§ **Assignment**:
Only one stretch of the data below should be repeated: the lines from the line containing "Instruction: Open the Extensions view" through the line containing "Task: Click the Feb 1, 2018 axis label", inclusive, exactly as they are.

§ **Input**:
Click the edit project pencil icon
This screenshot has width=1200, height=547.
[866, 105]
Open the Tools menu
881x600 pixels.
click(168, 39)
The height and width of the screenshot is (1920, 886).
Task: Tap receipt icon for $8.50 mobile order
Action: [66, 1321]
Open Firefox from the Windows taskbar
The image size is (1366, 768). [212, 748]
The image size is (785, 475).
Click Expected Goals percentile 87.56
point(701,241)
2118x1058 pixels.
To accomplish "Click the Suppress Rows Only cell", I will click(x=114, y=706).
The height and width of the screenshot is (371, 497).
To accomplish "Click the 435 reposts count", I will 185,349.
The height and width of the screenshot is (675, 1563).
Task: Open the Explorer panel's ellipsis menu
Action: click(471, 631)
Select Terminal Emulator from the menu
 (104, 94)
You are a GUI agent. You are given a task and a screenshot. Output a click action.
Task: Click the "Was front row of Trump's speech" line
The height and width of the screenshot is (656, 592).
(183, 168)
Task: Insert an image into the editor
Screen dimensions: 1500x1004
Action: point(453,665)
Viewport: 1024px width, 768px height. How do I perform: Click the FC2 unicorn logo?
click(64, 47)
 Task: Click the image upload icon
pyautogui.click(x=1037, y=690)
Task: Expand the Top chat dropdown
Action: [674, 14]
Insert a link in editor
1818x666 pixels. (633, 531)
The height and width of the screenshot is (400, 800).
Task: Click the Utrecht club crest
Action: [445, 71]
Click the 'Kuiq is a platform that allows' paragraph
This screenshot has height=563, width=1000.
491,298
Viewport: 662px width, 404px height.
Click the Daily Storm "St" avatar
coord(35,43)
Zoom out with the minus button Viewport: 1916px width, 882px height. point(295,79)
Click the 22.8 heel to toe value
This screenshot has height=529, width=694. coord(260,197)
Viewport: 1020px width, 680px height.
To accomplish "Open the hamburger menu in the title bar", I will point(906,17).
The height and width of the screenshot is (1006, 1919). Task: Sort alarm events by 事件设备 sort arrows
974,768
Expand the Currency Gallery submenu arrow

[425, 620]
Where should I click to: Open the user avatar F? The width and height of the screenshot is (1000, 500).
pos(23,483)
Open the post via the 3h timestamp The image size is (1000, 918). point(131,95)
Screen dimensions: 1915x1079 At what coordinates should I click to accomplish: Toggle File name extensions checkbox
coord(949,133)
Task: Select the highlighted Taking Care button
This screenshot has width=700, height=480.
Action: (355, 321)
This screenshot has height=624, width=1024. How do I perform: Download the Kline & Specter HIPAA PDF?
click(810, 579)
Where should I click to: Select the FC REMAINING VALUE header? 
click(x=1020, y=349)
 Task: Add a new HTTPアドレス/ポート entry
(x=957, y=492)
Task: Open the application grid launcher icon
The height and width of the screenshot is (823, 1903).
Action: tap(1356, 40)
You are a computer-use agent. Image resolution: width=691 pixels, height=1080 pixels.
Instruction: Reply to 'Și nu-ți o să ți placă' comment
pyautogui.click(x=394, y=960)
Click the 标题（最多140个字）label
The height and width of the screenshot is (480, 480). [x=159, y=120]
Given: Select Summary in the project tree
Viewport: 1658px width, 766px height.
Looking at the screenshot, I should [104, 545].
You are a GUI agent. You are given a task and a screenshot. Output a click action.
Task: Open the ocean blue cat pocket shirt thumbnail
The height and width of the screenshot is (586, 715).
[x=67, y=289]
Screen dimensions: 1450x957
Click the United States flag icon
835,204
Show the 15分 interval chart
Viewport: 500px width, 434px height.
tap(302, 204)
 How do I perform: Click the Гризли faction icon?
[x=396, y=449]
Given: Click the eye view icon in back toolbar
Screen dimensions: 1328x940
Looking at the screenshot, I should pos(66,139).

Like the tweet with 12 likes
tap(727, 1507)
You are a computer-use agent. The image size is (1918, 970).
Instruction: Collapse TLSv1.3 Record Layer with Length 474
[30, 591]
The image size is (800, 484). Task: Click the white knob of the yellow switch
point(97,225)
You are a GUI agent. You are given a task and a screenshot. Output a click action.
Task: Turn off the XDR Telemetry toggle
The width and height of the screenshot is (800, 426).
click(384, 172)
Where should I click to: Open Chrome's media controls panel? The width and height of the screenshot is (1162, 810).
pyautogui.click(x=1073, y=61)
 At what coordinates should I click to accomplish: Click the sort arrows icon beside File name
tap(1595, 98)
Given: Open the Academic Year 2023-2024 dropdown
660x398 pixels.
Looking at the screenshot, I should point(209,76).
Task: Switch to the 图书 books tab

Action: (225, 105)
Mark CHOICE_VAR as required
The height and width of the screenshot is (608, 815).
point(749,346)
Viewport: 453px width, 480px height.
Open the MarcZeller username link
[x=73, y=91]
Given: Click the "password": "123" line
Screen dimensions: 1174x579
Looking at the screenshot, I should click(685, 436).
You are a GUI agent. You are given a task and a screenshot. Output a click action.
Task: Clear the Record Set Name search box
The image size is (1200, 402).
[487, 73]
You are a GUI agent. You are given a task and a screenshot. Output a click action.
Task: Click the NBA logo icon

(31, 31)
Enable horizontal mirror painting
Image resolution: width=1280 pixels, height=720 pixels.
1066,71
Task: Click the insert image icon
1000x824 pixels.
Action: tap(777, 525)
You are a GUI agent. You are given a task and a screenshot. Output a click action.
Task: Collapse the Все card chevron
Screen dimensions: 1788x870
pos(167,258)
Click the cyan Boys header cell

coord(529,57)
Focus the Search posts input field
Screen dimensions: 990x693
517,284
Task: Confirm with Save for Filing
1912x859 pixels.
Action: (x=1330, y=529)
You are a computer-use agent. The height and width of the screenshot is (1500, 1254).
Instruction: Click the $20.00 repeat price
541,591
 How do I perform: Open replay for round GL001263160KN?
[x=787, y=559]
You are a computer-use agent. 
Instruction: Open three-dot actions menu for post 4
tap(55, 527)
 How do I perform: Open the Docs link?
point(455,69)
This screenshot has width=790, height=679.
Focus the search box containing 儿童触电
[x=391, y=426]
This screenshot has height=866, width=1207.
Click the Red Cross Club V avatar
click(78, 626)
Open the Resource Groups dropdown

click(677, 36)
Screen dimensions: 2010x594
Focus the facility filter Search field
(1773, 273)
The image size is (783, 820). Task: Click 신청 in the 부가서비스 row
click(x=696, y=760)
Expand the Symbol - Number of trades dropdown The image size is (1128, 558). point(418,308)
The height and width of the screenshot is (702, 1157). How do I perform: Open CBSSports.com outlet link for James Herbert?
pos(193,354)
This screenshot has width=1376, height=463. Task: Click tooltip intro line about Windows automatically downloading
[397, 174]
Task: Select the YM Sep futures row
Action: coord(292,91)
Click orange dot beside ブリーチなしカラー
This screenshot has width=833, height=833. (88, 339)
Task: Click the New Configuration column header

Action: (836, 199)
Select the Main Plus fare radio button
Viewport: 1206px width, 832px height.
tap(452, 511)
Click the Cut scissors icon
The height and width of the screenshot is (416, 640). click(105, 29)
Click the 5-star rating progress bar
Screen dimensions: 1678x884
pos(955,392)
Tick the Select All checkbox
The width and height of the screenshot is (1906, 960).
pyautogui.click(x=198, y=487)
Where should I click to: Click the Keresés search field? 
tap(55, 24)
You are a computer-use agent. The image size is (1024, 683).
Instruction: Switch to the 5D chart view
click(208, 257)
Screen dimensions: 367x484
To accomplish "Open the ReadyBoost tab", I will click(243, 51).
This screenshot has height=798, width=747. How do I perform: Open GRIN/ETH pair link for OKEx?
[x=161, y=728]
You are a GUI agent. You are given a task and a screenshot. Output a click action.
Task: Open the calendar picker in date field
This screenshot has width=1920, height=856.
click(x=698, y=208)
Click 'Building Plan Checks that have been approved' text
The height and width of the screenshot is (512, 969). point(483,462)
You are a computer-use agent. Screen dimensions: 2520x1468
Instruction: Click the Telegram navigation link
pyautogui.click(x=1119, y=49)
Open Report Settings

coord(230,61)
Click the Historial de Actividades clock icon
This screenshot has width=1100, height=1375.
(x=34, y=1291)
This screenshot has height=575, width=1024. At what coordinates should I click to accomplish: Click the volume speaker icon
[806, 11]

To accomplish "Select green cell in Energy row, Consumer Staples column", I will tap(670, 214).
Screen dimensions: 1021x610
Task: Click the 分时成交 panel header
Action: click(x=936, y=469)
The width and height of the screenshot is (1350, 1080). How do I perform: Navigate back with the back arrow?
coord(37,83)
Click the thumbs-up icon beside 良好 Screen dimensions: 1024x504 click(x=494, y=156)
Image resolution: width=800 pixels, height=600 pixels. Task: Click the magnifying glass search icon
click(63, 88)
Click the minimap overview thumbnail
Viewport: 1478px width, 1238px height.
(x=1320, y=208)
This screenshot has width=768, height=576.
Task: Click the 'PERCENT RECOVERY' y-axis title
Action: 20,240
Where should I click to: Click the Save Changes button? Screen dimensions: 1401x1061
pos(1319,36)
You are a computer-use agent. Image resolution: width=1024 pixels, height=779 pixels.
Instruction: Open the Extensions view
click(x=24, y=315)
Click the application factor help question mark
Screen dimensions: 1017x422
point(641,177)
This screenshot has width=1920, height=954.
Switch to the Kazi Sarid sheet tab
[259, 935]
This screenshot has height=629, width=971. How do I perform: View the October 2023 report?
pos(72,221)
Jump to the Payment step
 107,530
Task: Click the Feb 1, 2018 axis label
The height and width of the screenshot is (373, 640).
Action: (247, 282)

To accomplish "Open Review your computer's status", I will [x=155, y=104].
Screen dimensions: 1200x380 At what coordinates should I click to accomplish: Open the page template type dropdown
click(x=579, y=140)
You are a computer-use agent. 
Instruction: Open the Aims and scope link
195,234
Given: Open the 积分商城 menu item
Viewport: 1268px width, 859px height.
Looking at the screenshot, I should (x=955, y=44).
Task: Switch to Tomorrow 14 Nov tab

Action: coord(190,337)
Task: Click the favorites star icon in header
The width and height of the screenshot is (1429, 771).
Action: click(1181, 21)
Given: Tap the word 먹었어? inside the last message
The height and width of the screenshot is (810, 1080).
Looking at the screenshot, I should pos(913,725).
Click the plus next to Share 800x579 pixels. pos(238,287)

§ **Exercise response**:
Instruction: Open the Extensions view
click(x=24, y=315)
Click the application factor help question mark
Screen dimensions: 1017x422
point(641,177)
This screenshot has width=1920, height=954.
Switch to the Kazi Sarid sheet tab
[259, 935]
This screenshot has height=629, width=971. How do I perform: View the October 2023 report?
pos(72,221)
Jump to the Payment step
 107,530
Task: Click the Feb 1, 2018 axis label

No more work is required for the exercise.